Abstract. Remote sensing is commonly used to monitor supraglacial lakes on
the Greenland Ice Sheet (GrIS); however, most satellite records must trade off
higher spatial resolution for higher temporal resolution (e.g. MODIS) or vice
versa (e.g. Landsat). Here, we overcome this issue by developing and applying
a dual-sensor method that can monitor changes to lake areas and volumes at
high spatial resolution (10–30 m) with a frequent revisit time (∼3 days). We achieve this by mosaicking imagery from the Landsat 8 Operational Land Imager (OLI) with
imagery from the recently launched Sentinel-2 Multispectral Instrument (MSI) for a ∼12 000 km2 area of West Greenland in the 2016 melt season. First, we
validate a physically based method for calculating lake depths with
Sentinel-2 by comparing measurements against those derived from the available
contemporaneous Landsat 8 imagery; we find close correspondence between the
two sets of values (R2=0.841; RMSE = 0.555 m). This provides us
with the methodological basis for automatically calculating lake areas,
depths, and volumes from all available Landsat 8 and Sentinel-2 images. These
automatic methods are incorporated into an algorithm for Fully Automated
Supraglacial lake Tracking at Enhanced Resolution (FASTER). The FASTER
algorithm produces time series showing lake evolution during the 2016 melt
season, including automated rapid (≤4 day) lake-drainage identification.

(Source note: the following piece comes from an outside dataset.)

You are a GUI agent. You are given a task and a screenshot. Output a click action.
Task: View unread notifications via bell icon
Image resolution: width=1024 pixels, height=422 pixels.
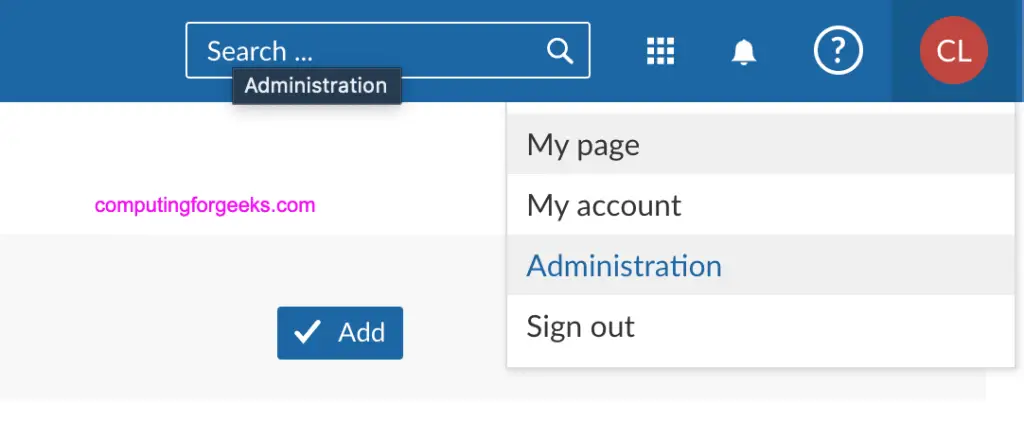click(x=743, y=51)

With the dual Sentinel-2–Landsat 8 record, we identify 184 rapidly draining
lakes, many more than identified with either imagery collection alone (93
with Sentinel-2; 66 with Landsat 8), due to their inferior temporal
resolution, or would be possible with MODIS, due to its omission of small
lakes <0.125 km2. Finally, we estimate the water volumes drained
into the GrIS during rapid-lake-drainage events and, by analysing downscaled
regional climate-model (RACMO2.3p2) run-off data, the water quantity that
enters the GrIS via the moulins opened by such events. We find that during
the lake-drainage events alone, the water drained by small lakes (<0.125 km2) is only 5.1 % of the total water volume drained by all
lakes. However, considering the total water volume entering the GrIS after
lake drainage, the moulins opened by small lakes deliver 61.5 % of the
total water volume delivered via the moulins opened by large and small lakes;
this is because there are more small lakes, allowing more moulins to open,
and because small lakes are found at lower elevations than large lakes, where
run-off is higher. These findings suggest that small lakes should be included
in future remote-sensing and modelling work.